If one were to look at the ’Soft Powers’ of two other Asian countries, the Anime industry from Japan and the Kpop bands from Korea, they are both inherently Asian but appealing to the West. A blend of their own culture with the modern Western Culture.

‘Soft Power’ can emerge from any industry in a country such as chic and sophisticated fashion brands and labels from France and leading technology brands from America.

The commonality from the above examples of ’Soft Power’ is that they all have global appeal, are innovative ideas that emerged in today’s world, have a modern context and a certain distinct style of their own and lastly have the ability to spin out industries that become a money making hub for the country.

In all cases, the governments were involved in some form or another in promoting talent and brands from the beginning while establishing their country's image when ’Soft Power’ was not even a term defined by Joseph Nye yet.

Thailand has the benefit of knowing what ’Soft Power’ is and can go about building it from the beginning.

The way forward for Thailand would therefore be, as part of the ’Soft Power Movement’, to first create an awareness through our initial ’Soft Power Labeling’ which the policies are geared to do at the moment and then go about implementing the necessary policies for a ’Soft Power Movement’ to bring out a ’Soft Power’ industry or maybe several ’Soft Power Industries’.

A creative economy is based on people’s use of their creative imagination to increase an idea’s value.
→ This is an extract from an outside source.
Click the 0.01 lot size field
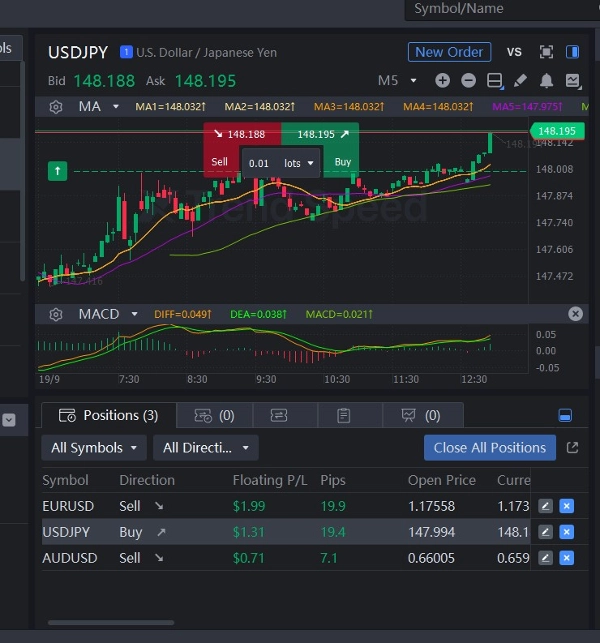This screenshot has width=600, height=643. tap(259, 163)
John Howkins developed the concept in 2001 to describe economic systems where value is based on novel qualities rather than the traditional resources of land, labour and capital. Howkin’s creativity-based model includes all kinds of creativity, whether expressed in art or innovation.

Compared to creative industries, which are limited to specific sectors, the term is used to describe creativity throughout a whole economy. The term increasingly refers to all economic activity that depends on a person’s individual creativity for its economic value whether the result has a cultural element or not. Some observers take the view that creativity is the defining characteristic of developed 21st century economies, just as manufacturing typified 19th and early 20th centuries.
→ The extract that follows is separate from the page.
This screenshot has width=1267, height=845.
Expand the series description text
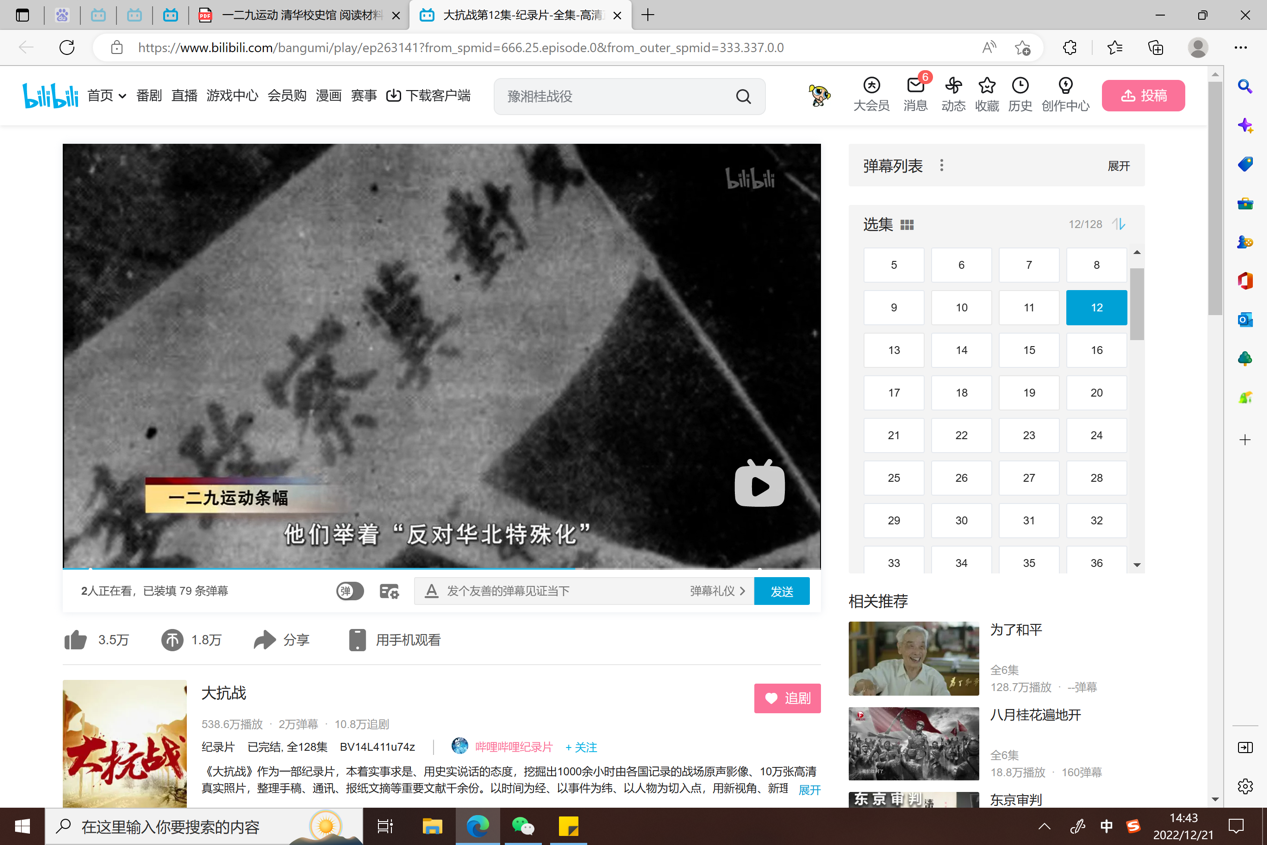coord(809,790)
Thai policy makers need to build and implement a new model for the country whereby creativity, thinking out of the box, being different and innovative are traits that need to be nurtured, respected, valued and most importantly rewarded.

Creative thinkers can come from any section of the society but unfortunately many that come from less affluent backgrounds will never see their dreams fly through lack of funding or just having to keep jobs that may not foster their talent but pays the bills. Policies need to be implemented to make sure these talents are nurtured and fostered to ensure the burgeoning of pools of talents in several fields.

Central to the ‘Soft Power Movement’ is the creation of brands.

SMEs must be encouraged and incentivized with the support of the government to build brands based on new ideas, creativity and innovation.

Building brands separates products from Thailand into a class of its own. The power of brands is that people will pay a higher price for the product because of its name.

Take any fashion label who charge exorbitant prices for their products and still generate huge revenue even though there are cheaper knockoffs available in the market.

On the other hand, see the case of ‘Elephant Pants,’ which has been labelled as one of Thailand’s ’Soft Power’. Turns out, most are manufactured in China and Thai manufacturers cannot compete with their pricing. The way to overcome this obstacle is not to compete with Chinese manufacturers on pricing but to bring up numerous Thai brands of fisherman’s pants which are creative, of unique designs, of better quality and finished to perfection.

Churning out such brands will not only be beneficial in terms of increased exports and revenue but will also go towards building up the reputation of the country as a whole, a ‘Brand Thailand’.

The power of a “Soft Power Movement’ is not to be underestimated and can restructure the thinking of how to navigate Thailand to a position of ’Soft Power’ in the world stage.